(Saved entries)
--------------------
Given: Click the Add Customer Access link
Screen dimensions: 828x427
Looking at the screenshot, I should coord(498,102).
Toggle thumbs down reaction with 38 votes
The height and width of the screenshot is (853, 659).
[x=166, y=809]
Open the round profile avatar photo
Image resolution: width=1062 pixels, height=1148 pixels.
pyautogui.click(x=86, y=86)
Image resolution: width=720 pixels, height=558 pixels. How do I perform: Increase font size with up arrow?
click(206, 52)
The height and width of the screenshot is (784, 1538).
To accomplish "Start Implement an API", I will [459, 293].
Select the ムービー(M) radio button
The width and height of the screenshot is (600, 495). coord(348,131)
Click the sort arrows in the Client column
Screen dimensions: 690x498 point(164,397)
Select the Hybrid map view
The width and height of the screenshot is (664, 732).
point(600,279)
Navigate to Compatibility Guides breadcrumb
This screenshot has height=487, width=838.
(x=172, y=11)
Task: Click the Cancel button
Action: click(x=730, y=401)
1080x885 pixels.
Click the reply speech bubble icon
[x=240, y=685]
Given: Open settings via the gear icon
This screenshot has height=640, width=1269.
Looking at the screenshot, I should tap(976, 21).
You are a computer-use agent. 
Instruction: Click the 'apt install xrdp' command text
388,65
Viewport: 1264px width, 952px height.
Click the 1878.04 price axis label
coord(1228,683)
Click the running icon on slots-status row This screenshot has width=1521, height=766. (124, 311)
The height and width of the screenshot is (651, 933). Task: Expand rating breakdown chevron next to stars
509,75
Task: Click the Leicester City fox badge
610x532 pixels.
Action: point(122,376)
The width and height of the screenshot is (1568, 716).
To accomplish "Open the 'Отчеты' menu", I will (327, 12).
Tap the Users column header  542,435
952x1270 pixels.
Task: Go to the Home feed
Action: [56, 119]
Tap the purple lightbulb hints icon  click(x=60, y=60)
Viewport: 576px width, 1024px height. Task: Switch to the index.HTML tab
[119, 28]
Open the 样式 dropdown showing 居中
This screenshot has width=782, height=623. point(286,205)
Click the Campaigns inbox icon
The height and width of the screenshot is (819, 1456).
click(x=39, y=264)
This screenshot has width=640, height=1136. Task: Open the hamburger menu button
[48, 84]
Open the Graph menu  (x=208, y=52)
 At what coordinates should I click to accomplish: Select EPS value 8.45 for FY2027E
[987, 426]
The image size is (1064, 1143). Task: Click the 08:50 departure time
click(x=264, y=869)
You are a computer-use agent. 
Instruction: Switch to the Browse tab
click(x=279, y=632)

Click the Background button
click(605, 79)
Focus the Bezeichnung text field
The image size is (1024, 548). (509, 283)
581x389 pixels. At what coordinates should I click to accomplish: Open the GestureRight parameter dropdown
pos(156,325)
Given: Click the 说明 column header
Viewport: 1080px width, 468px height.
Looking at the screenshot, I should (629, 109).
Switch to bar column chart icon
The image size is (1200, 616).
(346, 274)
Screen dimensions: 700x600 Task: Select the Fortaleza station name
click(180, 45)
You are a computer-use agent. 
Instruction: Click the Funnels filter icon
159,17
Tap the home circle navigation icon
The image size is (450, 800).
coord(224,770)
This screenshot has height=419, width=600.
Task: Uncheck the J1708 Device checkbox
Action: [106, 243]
--------------------
All the lines above should come back exactly as written.

(Task output)
Given: Click the Add Customer Access link
Screen dimensions: 828x427
Looking at the screenshot, I should coord(498,102).
Toggle thumbs down reaction with 38 votes
The height and width of the screenshot is (853, 659).
[x=166, y=809]
Open the round profile avatar photo
Image resolution: width=1062 pixels, height=1148 pixels.
pyautogui.click(x=86, y=86)
Image resolution: width=720 pixels, height=558 pixels. How do I perform: Increase font size with up arrow?
click(206, 52)
The height and width of the screenshot is (784, 1538).
To accomplish "Start Implement an API", I will [459, 293].
Select the ムービー(M) radio button
The width and height of the screenshot is (600, 495). coord(348,131)
Click the sort arrows in the Client column
Screen dimensions: 690x498 point(164,397)
Select the Hybrid map view
The width and height of the screenshot is (664, 732).
point(600,279)
Navigate to Compatibility Guides breadcrumb
This screenshot has height=487, width=838.
(x=172, y=11)
Task: Click the Cancel button
Action: click(x=730, y=401)
1080x885 pixels.
Click the reply speech bubble icon
[x=240, y=685]
Given: Open settings via the gear icon
This screenshot has height=640, width=1269.
Looking at the screenshot, I should tap(976, 21).
You are a computer-use agent. 
Instruction: Click the 'apt install xrdp' command text
388,65
Viewport: 1264px width, 952px height.
Click the 1878.04 price axis label
coord(1228,683)
Click the running icon on slots-status row This screenshot has width=1521, height=766. (124, 311)
The height and width of the screenshot is (651, 933). Task: Expand rating breakdown chevron next to stars
509,75
Task: Click the Leicester City fox badge
610x532 pixels.
Action: point(122,376)
The width and height of the screenshot is (1568, 716).
To accomplish "Open the 'Отчеты' menu", I will (327, 12).
Tap the Users column header  542,435
952x1270 pixels.
Task: Go to the Home feed
Action: [56, 119]
Tap the purple lightbulb hints icon  click(x=60, y=60)
Viewport: 576px width, 1024px height. Task: Switch to the index.HTML tab
[119, 28]
Open the 样式 dropdown showing 居中
This screenshot has width=782, height=623. point(286,205)
Click the Campaigns inbox icon
The height and width of the screenshot is (819, 1456).
click(x=39, y=264)
This screenshot has width=640, height=1136. Task: Open the hamburger menu button
[48, 84]
Open the Graph menu  (x=208, y=52)
 At what coordinates should I click to accomplish: Select EPS value 8.45 for FY2027E
[987, 426]
The image size is (1064, 1143). Task: Click the 08:50 departure time
click(x=264, y=869)
You are a computer-use agent. 
Instruction: Switch to the Browse tab
click(x=279, y=632)

Click the Background button
click(605, 79)
Focus the Bezeichnung text field
The image size is (1024, 548). (509, 283)
581x389 pixels. At what coordinates should I click to accomplish: Open the GestureRight parameter dropdown
pos(156,325)
Given: Click the 说明 column header
Viewport: 1080px width, 468px height.
Looking at the screenshot, I should (629, 109).
Switch to bar column chart icon
The image size is (1200, 616).
(346, 274)
Screen dimensions: 700x600 Task: Select the Fortaleza station name
click(180, 45)
You are a computer-use agent. 
Instruction: Click the Funnels filter icon
159,17
Tap the home circle navigation icon
The image size is (450, 800).
coord(224,770)
This screenshot has height=419, width=600.
Task: Uncheck the J1708 Device checkbox
Action: [106, 243]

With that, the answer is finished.